According to the complaint, LAC alleges that Maddox provided knowingly false “good faith estimates” of the secondary market value of artworks by Duncan McCormick and Albert Willem in order to induce LAC to accept those works as substitute collateral in exchange for a valuable George Condo painting.
The dispute traces back to July 2022, when LAC made several loans to an art dealer named Seth Carmichael, accepting as collateral a pool of blue-chip artworks by artists including Condo, Rashid Johnson, and Robert Nava. After Carmichael defaulted on the loans, Maddox contacted LAC, claiming it had previously purchased some of the same works from Carmichael but had never taken possession of them. LAC’s counsel told Maddox, according to the complaint, that the gallery’s title claims were not viable under the Uniform Commercial Code because delivery had never occurred. To resolve the competing claims without litigation, the two sides struck a deal in December 2023: Maddox would provide LAC with a pool of substitute collateral—highlighted by works from McCormick and Willem—in exchange for the Condo in LAC’s collection
LAC now claims Maddox had been involved in a “pump and dump” scheme in which a network of actors artificially bid up auction prices for McCormick and Willem works—sometimes to 10 to 15 times the pre-sale estimates set by auction houses—and then used those inflated figures to justify trades and sales from its own inventory. After the alleged bid-rigging ceased, according to LAC, the auction prices for both artists fell, and the lender says it was left holding works worth “only a small fraction” of what Maddox had represented. LAC further claims that Maddox CEO and director, John Russo, reassured LAC in a September 2023 email that “our valuations were quite conservative” and that “any sales will most likely generate a stronger result than what we have concluded.” LAC is seeking compensatory and punitive damages.
Nick Sharp, Maddox Gallery’s co-founder and managing director, told ARTnews in an email that it “categorically denies LAC’s claim.” He slammed the accusation as “bizarre and irrational” and said it’s “premised upon a wild, outrageous, speculative, and untrue conspiracy theory.” LAC, which has offices in locations including New York and Palm Beach, did not respond to ARTnews‘s request for comment.
Maddox’s Sharp contended in his email that the gallery and LAC entered into a “good-faith dispute” over the ownership of some artworks.
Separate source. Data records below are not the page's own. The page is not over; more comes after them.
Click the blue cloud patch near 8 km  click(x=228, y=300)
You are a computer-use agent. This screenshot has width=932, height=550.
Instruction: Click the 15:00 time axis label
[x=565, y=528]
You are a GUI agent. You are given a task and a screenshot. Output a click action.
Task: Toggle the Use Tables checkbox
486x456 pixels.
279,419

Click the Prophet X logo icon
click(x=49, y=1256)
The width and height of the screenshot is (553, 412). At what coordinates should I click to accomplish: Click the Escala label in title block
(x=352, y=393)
He said the matter was settled in 2023 through a private and confidential agreement, under which LAC transferred the disputed works to the gallery in exchange for a number of replacement pieces. Sharp confirmed that some of the works provided to LAC as substitutes were pieces by Willem and McCormick.
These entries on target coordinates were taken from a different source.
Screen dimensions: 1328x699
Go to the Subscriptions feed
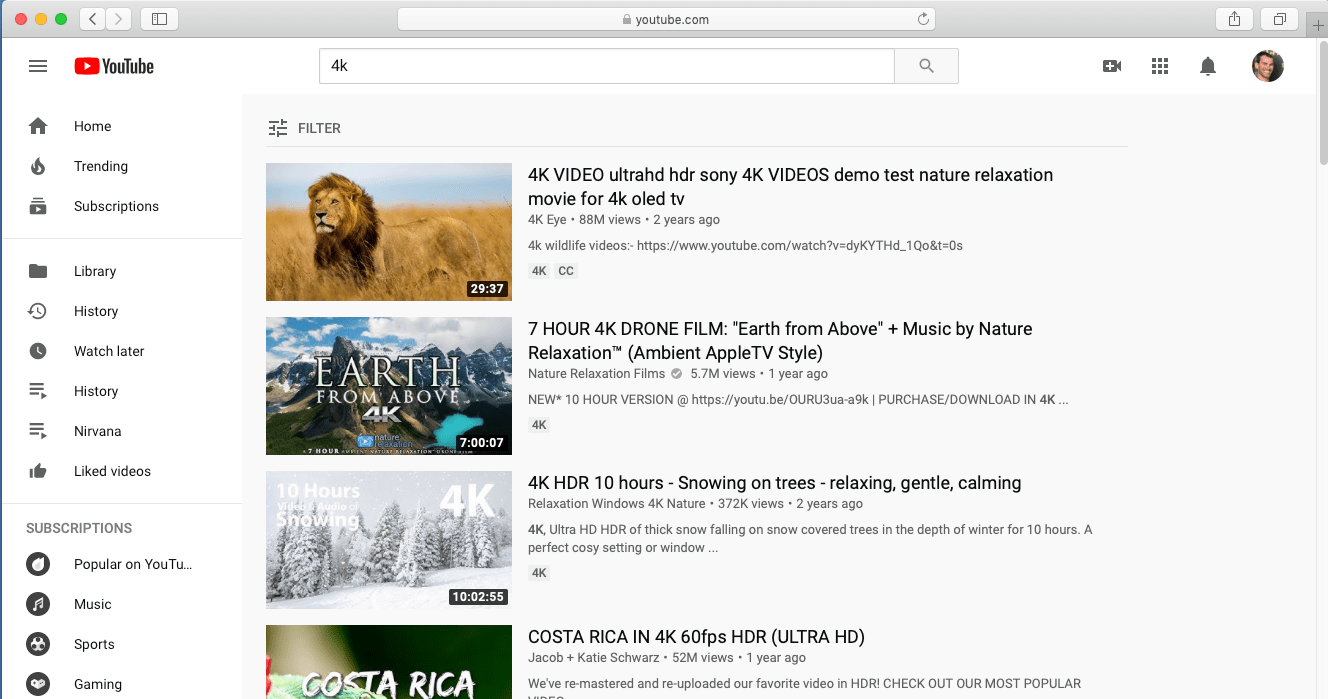click(116, 206)
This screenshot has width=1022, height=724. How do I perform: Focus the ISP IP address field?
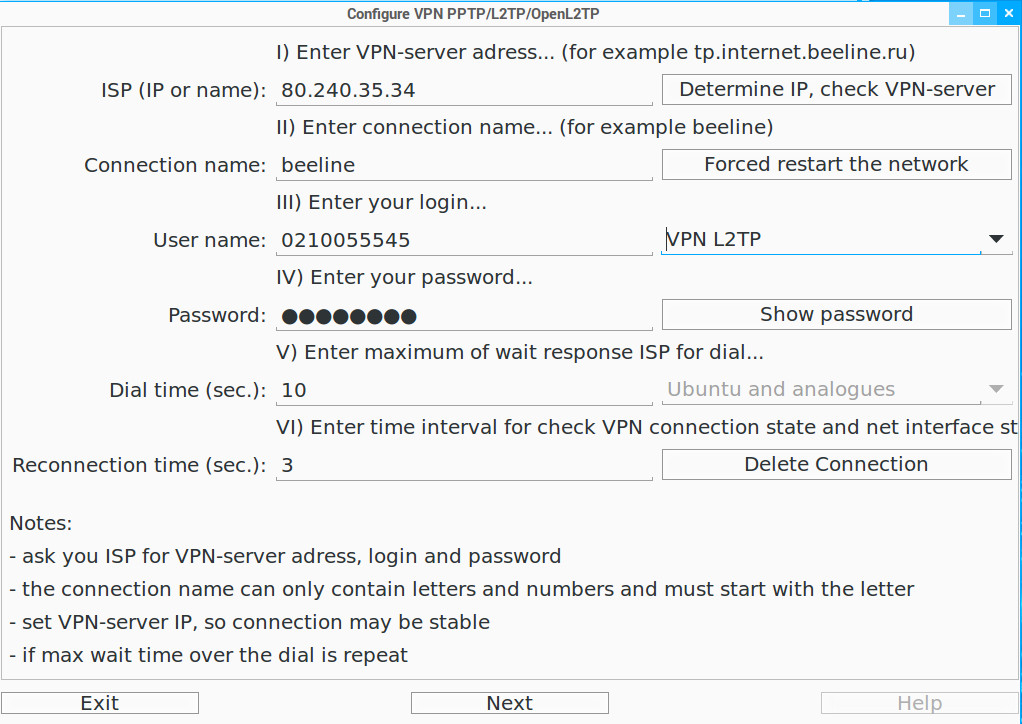tap(464, 91)
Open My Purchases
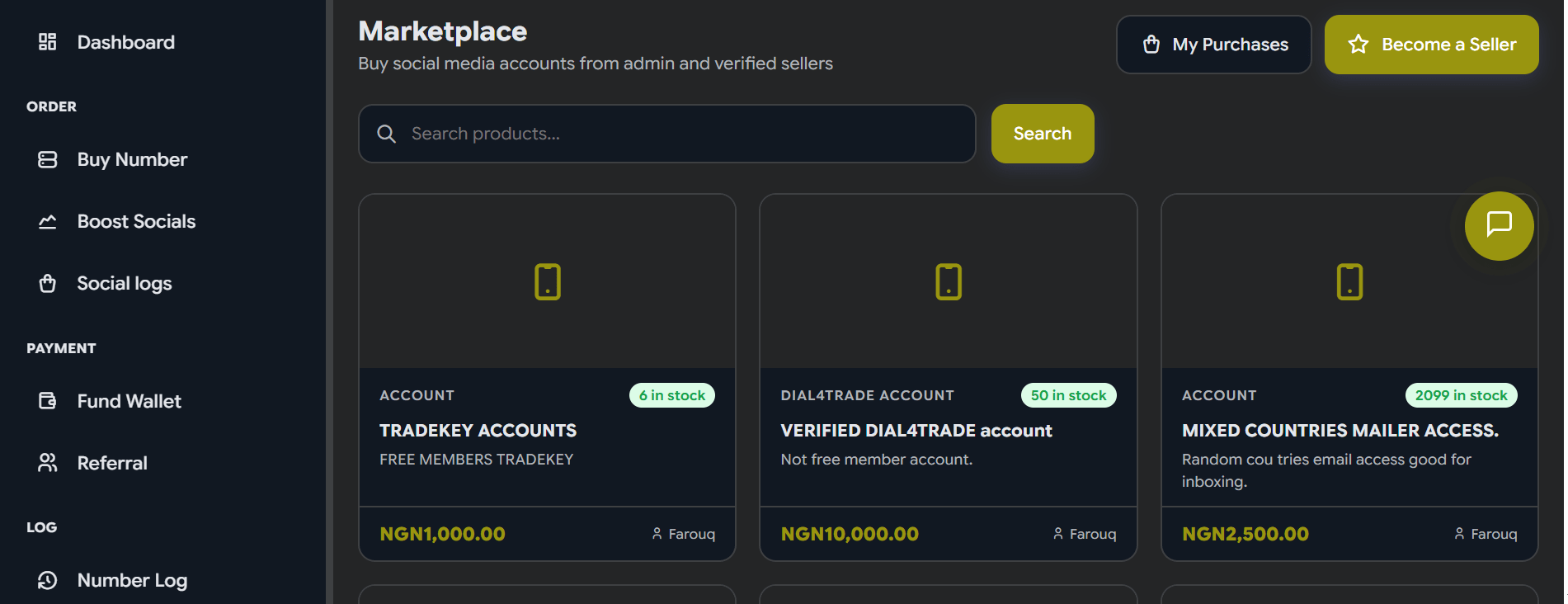 (x=1214, y=45)
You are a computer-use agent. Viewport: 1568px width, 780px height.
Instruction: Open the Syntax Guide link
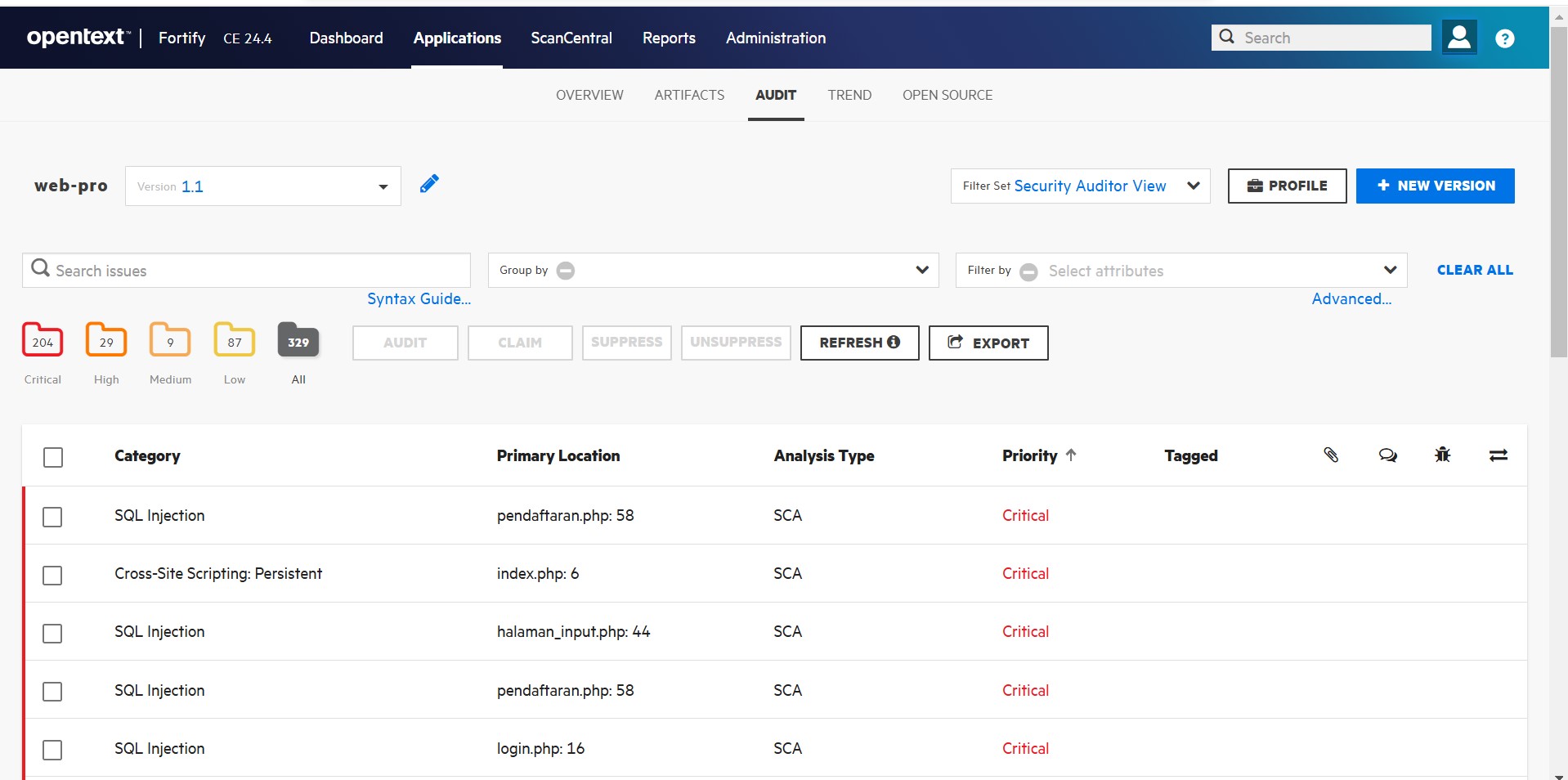click(x=419, y=299)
“LAC had full knowledge of each of the substitute pieces, and a full opportunity to vet each of these pieces, before entering into the 2023 deal,” Sharp said. “LAC filed its recent lawsuit against Maddox in bad faith, and in a transparent and baseless attempt to unwind the 2023 deal to which LAC voluntarily entered with its eyes wide open.”
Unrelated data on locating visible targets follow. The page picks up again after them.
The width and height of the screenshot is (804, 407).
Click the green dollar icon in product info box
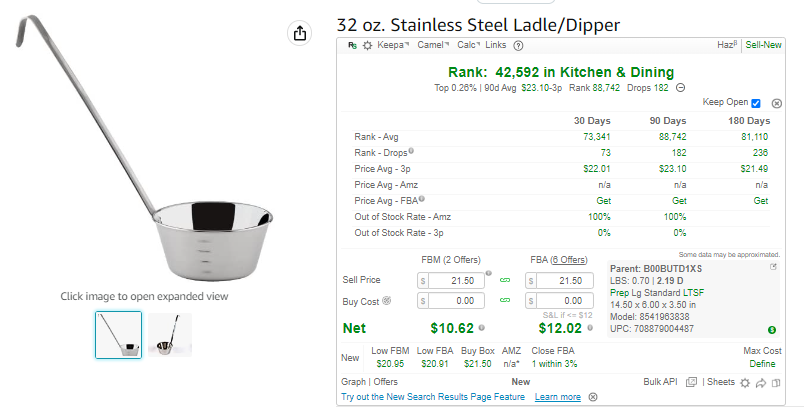pos(772,330)
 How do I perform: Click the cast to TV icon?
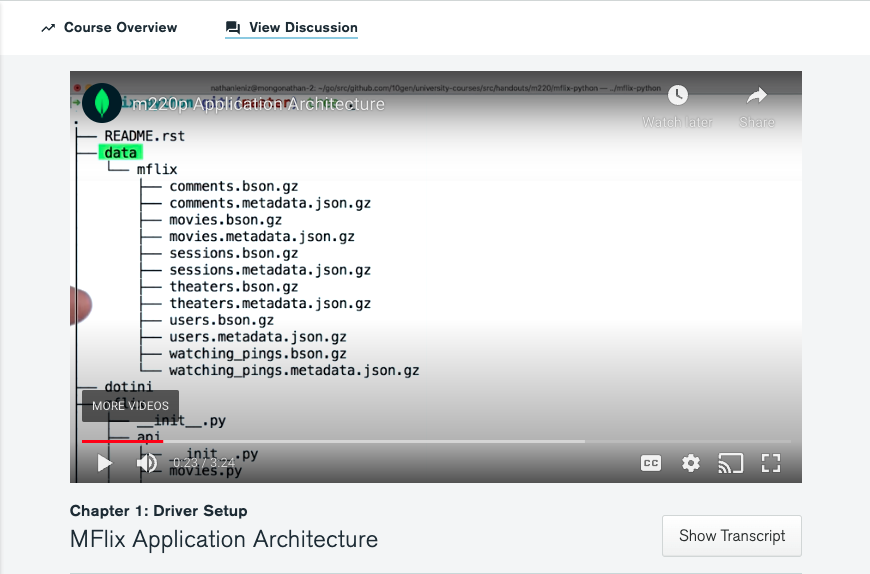(x=731, y=463)
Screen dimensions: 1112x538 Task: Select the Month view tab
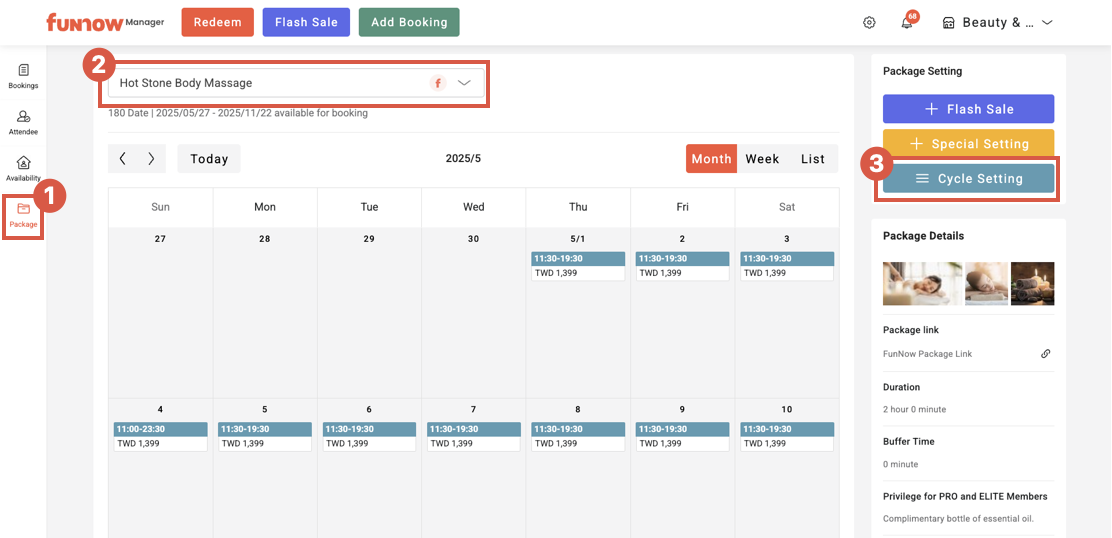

Sharp argued that LAC’s claim is based on the “conspiracy theory” that Maddox breached the parties’ agreement by “somehow orchestrating a massive international conspiracy to manipulate the art market and inflate auction prices for works by Willem and McCormick, all apparently to induce LAC to enter into the parties’ 2023 artwork exchange.”
“LAC has identified literally zero supporting evidence for its outlandish, irresponsible, and false claim,” he added, saying that “Maddox has never been party to anything even remotely resembling the scheme LAC describes, nor would Maddox ever involve itself in such a scheme. Indeed, Maddox has never once bid on, purchased, entered for sale, or sold at auction any work by Willem or McCormick, either directly or indirectly.”
Sharp said Maddox Gallery, through its US-based counsel, moved to dismiss the complaint and is now awaiting the court’s decision on that motion. “Maddox is highly confident that its position will be vindicated, and that the Court will ultimately reject LAC’s baseless allegations,” he said.
While the case is still in process, the presiding judge, Robert W. Lehrburger, filed requests for international judicial assistance for the taking of evidence from Christie’s UK and Sotheby’s UK, where several of the works in question appeared at auction.